Stephanie Morgan, Bernie Madoff’s daughter-in-law and my old colleague from George magazine, has signed a deal to write a memoir.

(The AP gets her name wrong in this wire story that ran in USA Today and the New York Times. Sigh.)

Good for Stephanie—she’s a good person, she probably needs the money, and I expect she has an amazing, if sad, story to tell. (Her husband, Mark Madoff, hanged himself.)

But I was intrigued to find that the book was repped by one Steve Troha, a literary agent of no great renown. (Don’t mean that in a bad way, he’s just not well known—and this is a book that any agent in the world would have repped.)

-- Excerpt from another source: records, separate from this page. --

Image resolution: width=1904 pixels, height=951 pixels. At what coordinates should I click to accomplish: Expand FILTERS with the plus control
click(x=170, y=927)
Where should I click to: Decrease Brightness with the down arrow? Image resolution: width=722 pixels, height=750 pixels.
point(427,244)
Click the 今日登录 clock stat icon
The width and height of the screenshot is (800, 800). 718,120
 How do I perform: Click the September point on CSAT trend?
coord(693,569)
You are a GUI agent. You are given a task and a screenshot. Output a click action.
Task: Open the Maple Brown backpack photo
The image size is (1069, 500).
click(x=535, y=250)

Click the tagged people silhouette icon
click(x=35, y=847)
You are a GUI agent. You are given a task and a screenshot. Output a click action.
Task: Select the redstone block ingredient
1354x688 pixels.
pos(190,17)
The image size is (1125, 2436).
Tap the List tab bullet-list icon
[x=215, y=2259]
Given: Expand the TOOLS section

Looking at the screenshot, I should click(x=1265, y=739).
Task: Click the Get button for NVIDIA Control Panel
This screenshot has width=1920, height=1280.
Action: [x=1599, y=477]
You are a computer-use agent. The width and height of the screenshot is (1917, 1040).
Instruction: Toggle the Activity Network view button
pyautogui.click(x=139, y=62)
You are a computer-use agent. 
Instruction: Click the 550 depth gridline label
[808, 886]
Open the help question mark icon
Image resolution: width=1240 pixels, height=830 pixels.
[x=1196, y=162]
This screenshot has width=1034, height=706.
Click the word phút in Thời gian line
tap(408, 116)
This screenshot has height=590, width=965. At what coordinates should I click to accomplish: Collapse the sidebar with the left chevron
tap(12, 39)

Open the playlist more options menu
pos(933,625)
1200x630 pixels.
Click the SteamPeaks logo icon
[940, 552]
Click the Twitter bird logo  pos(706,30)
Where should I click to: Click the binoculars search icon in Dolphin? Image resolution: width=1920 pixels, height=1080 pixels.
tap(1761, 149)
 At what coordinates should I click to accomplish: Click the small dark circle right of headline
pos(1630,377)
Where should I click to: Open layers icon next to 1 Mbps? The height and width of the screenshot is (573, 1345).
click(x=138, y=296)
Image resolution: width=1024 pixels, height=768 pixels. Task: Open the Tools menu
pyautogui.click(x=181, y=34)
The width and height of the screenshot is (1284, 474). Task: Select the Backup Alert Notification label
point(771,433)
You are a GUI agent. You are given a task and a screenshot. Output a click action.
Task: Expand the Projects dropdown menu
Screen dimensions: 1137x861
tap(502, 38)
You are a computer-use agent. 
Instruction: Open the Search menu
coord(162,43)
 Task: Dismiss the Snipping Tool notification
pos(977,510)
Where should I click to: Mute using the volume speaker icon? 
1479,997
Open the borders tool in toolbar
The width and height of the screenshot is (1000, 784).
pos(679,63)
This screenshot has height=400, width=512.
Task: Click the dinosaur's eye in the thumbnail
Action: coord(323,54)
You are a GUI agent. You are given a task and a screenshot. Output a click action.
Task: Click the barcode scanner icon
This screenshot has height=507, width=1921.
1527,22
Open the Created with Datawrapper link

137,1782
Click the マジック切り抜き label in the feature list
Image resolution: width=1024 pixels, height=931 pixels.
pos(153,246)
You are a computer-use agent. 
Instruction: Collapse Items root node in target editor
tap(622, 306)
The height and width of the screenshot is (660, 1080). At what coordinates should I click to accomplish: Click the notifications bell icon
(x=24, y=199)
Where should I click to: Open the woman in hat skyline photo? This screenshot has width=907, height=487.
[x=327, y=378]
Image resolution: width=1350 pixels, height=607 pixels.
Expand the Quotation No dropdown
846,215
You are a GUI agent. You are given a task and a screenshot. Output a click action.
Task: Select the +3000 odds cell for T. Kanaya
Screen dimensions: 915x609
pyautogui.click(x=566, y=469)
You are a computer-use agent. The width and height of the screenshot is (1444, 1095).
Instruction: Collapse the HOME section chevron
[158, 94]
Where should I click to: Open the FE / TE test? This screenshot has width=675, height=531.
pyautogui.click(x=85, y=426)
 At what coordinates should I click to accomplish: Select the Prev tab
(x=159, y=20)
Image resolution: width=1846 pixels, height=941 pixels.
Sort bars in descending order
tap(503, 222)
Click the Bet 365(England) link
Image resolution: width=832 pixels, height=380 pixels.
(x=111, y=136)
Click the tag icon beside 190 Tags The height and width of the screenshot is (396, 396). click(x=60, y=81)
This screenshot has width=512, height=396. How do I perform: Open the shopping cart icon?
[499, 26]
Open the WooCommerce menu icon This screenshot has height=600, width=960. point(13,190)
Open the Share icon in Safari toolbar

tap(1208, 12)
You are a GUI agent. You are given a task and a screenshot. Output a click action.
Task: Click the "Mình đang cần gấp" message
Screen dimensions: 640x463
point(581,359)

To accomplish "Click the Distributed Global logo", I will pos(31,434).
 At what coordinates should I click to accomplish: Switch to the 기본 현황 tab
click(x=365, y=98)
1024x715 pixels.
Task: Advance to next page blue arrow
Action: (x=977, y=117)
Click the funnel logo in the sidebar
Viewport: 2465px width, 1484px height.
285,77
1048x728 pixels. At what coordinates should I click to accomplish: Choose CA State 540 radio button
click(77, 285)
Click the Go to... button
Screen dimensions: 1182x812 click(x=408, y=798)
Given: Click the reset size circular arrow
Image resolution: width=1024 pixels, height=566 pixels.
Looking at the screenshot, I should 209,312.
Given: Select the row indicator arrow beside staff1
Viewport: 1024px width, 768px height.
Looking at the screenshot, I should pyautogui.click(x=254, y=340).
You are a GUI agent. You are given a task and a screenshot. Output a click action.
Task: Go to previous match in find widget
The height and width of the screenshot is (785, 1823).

I thought I recognized the name, and turns out I did: Troha is also representing Rosemarie Terenzio, the former assistant to John Kennedy who once criticized me vociferously for writing American Son but is now writing a memoir of her own (and more power to her for it, I say).

Stephanie used to work in the George art department with designer Matt Berman, who was quoted talking nicely about her in the New York Post; Berman is repped by Terenzio, who runs her own PR firm.

And that’s why a little-known literary agent winds up with one of the hottest books in publishing…. Whether his client list is a good fit for Stephanie, I guess she’ll find out. How this book is packaged, edited and marketed is going to make a big difference for her, and could make her life either better or even harder. I hope it goes the right way.